(Extracted entries)
════════════════════
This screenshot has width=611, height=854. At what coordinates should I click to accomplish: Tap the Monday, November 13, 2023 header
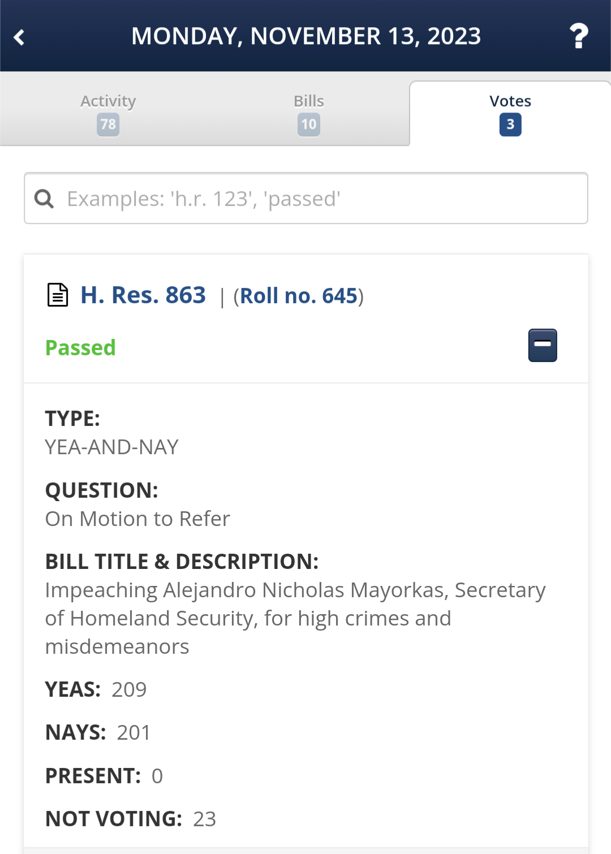(x=306, y=36)
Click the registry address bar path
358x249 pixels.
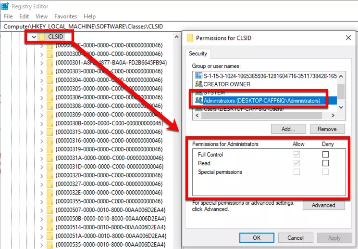(83, 26)
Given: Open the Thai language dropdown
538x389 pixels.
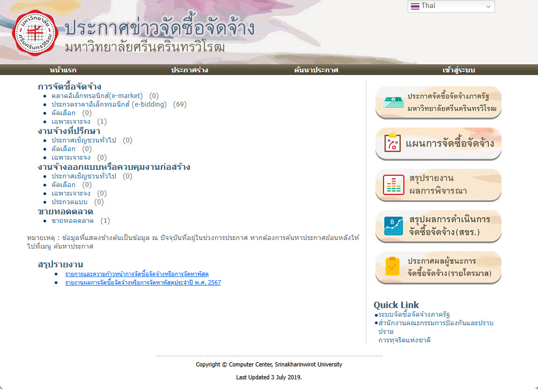Looking at the screenshot, I should tap(451, 6).
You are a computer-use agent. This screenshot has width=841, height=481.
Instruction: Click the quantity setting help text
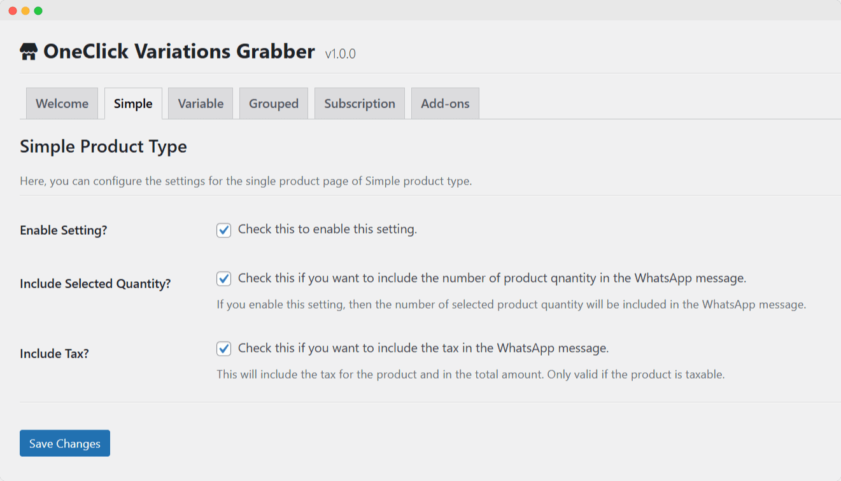click(x=512, y=304)
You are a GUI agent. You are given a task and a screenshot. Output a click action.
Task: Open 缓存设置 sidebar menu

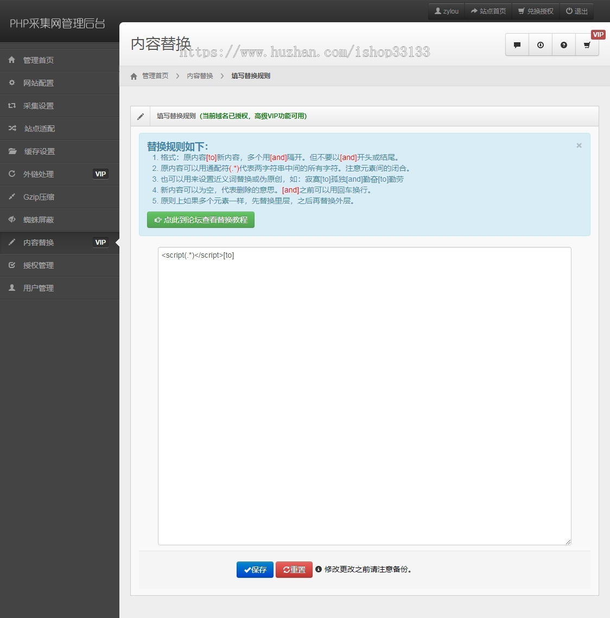(x=40, y=151)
════════════════════
(Activity) What is the number of lines in the records that hold "agent"? Give the number by itself.

(Expected output) 2